BEGIN

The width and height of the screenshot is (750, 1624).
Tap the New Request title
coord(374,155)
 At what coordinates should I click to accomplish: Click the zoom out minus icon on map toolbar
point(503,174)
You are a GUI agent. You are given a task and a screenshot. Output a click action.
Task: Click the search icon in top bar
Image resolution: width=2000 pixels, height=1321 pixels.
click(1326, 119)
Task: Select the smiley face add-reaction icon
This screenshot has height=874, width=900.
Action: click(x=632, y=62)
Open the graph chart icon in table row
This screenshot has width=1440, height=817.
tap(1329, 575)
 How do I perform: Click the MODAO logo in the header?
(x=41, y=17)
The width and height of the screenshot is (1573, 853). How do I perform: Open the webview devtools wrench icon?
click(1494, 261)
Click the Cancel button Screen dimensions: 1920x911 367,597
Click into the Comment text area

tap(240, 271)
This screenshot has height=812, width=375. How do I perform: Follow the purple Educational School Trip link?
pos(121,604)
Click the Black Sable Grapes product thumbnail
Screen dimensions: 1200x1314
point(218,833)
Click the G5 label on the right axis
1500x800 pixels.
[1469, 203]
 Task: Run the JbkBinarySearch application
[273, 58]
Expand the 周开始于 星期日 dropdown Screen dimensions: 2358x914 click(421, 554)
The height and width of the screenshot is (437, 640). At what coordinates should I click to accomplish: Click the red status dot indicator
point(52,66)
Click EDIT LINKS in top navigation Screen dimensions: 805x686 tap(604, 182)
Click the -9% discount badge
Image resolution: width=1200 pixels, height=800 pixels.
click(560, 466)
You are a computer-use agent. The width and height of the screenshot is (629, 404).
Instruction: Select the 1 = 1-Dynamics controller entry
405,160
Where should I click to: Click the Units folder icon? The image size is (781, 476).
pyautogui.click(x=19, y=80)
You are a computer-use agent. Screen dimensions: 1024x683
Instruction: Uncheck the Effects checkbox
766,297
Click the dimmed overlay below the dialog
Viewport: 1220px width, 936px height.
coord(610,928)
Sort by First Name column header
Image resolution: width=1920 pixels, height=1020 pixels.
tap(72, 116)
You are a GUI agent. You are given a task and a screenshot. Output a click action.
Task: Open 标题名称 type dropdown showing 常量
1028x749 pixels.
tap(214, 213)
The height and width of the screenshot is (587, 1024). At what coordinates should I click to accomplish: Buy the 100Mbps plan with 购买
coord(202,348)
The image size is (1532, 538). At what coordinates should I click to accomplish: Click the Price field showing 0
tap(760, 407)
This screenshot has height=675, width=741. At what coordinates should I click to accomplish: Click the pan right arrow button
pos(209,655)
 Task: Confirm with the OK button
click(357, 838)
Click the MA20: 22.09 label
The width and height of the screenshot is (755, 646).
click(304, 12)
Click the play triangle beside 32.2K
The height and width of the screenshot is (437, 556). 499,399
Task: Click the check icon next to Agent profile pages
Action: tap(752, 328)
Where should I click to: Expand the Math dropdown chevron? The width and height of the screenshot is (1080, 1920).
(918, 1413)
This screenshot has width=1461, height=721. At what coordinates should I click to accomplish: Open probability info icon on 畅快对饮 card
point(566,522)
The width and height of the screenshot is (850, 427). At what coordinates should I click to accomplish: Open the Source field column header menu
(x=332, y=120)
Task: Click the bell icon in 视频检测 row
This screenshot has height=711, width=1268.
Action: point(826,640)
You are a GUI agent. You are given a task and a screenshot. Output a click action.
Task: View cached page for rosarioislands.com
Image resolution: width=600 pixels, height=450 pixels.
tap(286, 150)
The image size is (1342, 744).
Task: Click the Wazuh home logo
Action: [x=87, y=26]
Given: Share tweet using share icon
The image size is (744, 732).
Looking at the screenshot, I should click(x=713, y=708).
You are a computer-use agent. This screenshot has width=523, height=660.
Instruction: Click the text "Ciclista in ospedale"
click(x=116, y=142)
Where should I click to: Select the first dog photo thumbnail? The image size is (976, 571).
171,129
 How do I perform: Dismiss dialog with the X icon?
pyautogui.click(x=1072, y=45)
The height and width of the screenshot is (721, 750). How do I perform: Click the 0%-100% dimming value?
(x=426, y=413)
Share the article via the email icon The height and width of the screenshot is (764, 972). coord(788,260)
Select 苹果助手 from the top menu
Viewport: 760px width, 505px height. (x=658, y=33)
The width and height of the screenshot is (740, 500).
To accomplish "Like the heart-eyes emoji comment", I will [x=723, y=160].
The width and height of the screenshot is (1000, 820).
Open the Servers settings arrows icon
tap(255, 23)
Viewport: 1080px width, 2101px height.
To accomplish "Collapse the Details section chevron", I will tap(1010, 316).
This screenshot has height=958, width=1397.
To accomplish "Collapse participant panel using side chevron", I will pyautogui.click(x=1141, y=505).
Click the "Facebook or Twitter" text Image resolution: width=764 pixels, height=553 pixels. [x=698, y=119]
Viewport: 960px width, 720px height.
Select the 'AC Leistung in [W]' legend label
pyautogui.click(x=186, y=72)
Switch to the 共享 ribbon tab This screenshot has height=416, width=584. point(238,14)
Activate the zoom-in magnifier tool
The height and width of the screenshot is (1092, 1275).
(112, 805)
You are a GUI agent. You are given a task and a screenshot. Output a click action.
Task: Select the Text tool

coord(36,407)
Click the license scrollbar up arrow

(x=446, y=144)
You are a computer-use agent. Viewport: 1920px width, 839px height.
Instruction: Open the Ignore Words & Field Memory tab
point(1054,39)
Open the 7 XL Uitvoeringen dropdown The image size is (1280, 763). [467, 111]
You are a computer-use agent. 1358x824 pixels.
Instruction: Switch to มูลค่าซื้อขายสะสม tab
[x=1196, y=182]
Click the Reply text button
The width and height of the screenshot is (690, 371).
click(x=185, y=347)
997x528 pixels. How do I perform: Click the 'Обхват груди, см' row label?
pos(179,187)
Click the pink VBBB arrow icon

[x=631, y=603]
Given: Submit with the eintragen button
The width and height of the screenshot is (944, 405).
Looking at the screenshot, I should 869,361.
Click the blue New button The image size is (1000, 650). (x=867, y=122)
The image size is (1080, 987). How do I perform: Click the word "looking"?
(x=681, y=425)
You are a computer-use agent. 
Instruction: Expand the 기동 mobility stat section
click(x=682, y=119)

END

**EXERCISE BRIEF**
All of the data is to be written out again, word for word.

**EXPECTED OUTPUT**
The width and height of the screenshot is (750, 1624).
Tap the New Request title
coord(374,155)
 At what coordinates should I click to accomplish: Click the zoom out minus icon on map toolbar
point(503,174)
You are a GUI agent. You are given a task and a screenshot. Output a click action.
Task: Click the search icon in top bar
Image resolution: width=2000 pixels, height=1321 pixels.
click(1326, 119)
Task: Select the smiley face add-reaction icon
This screenshot has height=874, width=900.
Action: click(x=632, y=62)
Open the graph chart icon in table row
This screenshot has width=1440, height=817.
tap(1329, 575)
 How do I perform: Click the MODAO logo in the header?
(x=41, y=17)
The width and height of the screenshot is (1573, 853). How do I perform: Open the webview devtools wrench icon?
click(1494, 261)
Click the Cancel button Screen dimensions: 1920x911 367,597
Click into the Comment text area

tap(240, 271)
This screenshot has height=812, width=375. How do I perform: Follow the purple Educational School Trip link?
pos(121,604)
Click the Black Sable Grapes product thumbnail
Screen dimensions: 1200x1314
point(218,833)
Click the G5 label on the right axis
1500x800 pixels.
[1469, 203]
 Task: Run the JbkBinarySearch application
[273, 58]
Expand the 周开始于 星期日 dropdown Screen dimensions: 2358x914 click(421, 554)
The height and width of the screenshot is (437, 640). At what coordinates should I click to accomplish: Click the red status dot indicator
point(52,66)
Click EDIT LINKS in top navigation Screen dimensions: 805x686 tap(604, 182)
Click the -9% discount badge
Image resolution: width=1200 pixels, height=800 pixels.
click(560, 466)
You are a computer-use agent. The width and height of the screenshot is (629, 404).
Instruction: Select the 1 = 1-Dynamics controller entry
405,160
Where should I click to: Click the Units folder icon? The image size is (781, 476).
pyautogui.click(x=19, y=80)
You are a computer-use agent. Screen dimensions: 1024x683
Instruction: Uncheck the Effects checkbox
766,297
Click the dimmed overlay below the dialog
Viewport: 1220px width, 936px height.
coord(610,928)
Sort by First Name column header
Image resolution: width=1920 pixels, height=1020 pixels.
tap(72, 116)
You are a GUI agent. You are given a task and a screenshot. Output a click action.
Task: Open 标题名称 type dropdown showing 常量
1028x749 pixels.
tap(214, 213)
The height and width of the screenshot is (587, 1024). At what coordinates should I click to accomplish: Buy the 100Mbps plan with 购买
coord(202,348)
The image size is (1532, 538). At what coordinates should I click to accomplish: Click the Price field showing 0
tap(760, 407)
This screenshot has height=675, width=741. At what coordinates should I click to accomplish: Click the pan right arrow button
pos(209,655)
 Task: Confirm with the OK button
click(357, 838)
Click the MA20: 22.09 label
The width and height of the screenshot is (755, 646).
click(304, 12)
Click the play triangle beside 32.2K
The height and width of the screenshot is (437, 556). 499,399
Task: Click the check icon next to Agent profile pages
Action: tap(752, 328)
Where should I click to: Expand the Math dropdown chevron? The width and height of the screenshot is (1080, 1920).
(918, 1413)
This screenshot has width=1461, height=721. At what coordinates should I click to accomplish: Open probability info icon on 畅快对饮 card
point(566,522)
The width and height of the screenshot is (850, 427). At what coordinates should I click to accomplish: Open the Source field column header menu
(x=332, y=120)
Task: Click the bell icon in 视频检测 row
This screenshot has height=711, width=1268.
Action: point(826,640)
You are a GUI agent. You are given a task and a screenshot. Output a click action.
Task: View cached page for rosarioislands.com
Image resolution: width=600 pixels, height=450 pixels.
tap(286, 150)
The image size is (1342, 744).
Task: Click the Wazuh home logo
Action: [x=87, y=26]
Given: Share tweet using share icon
The image size is (744, 732).
Looking at the screenshot, I should click(x=713, y=708).
You are a computer-use agent. This screenshot has width=523, height=660.
Instruction: Click the text "Ciclista in ospedale"
click(x=116, y=142)
Where should I click to: Select the first dog photo thumbnail? The image size is (976, 571).
171,129
 How do I perform: Dismiss dialog with the X icon?
pyautogui.click(x=1072, y=45)
The height and width of the screenshot is (721, 750). How do I perform: Click the 0%-100% dimming value?
(x=426, y=413)
Share the article via the email icon The height and width of the screenshot is (764, 972). coord(788,260)
Select 苹果助手 from the top menu
Viewport: 760px width, 505px height. (x=658, y=33)
The width and height of the screenshot is (740, 500).
To accomplish "Like the heart-eyes emoji comment", I will [x=723, y=160].
The width and height of the screenshot is (1000, 820).
Open the Servers settings arrows icon
tap(255, 23)
Viewport: 1080px width, 2101px height.
To accomplish "Collapse the Details section chevron", I will tap(1010, 316).
This screenshot has height=958, width=1397.
To accomplish "Collapse participant panel using side chevron", I will pyautogui.click(x=1141, y=505).
Click the "Facebook or Twitter" text Image resolution: width=764 pixels, height=553 pixels. [x=698, y=119]
Viewport: 960px width, 720px height.
Select the 'AC Leistung in [W]' legend label
pyautogui.click(x=186, y=72)
Switch to the 共享 ribbon tab This screenshot has height=416, width=584. point(238,14)
Activate the zoom-in magnifier tool
The height and width of the screenshot is (1092, 1275).
(112, 805)
You are a GUI agent. You are given a task and a screenshot. Output a click action.
Task: Select the Text tool

coord(36,407)
Click the license scrollbar up arrow

(x=446, y=144)
You are a computer-use agent. Viewport: 1920px width, 839px height.
Instruction: Open the Ignore Words & Field Memory tab
point(1054,39)
Open the 7 XL Uitvoeringen dropdown The image size is (1280, 763). [467, 111]
You are a computer-use agent. 1358x824 pixels.
Instruction: Switch to มูลค่าซื้อขายสะสม tab
[x=1196, y=182]
Click the Reply text button
The width and height of the screenshot is (690, 371).
click(x=185, y=347)
997x528 pixels. How do I perform: Click the 'Обхват груди, см' row label?
pos(179,187)
Click the pink VBBB arrow icon

[x=631, y=603]
Given: Submit with the eintragen button
The width and height of the screenshot is (944, 405).
Looking at the screenshot, I should 869,361.
Click the blue New button The image size is (1000, 650). (x=867, y=122)
The image size is (1080, 987). How do I perform: Click the word "looking"?
(x=681, y=425)
You are a computer-use agent. 
Instruction: Expand the 기동 mobility stat section
click(x=682, y=119)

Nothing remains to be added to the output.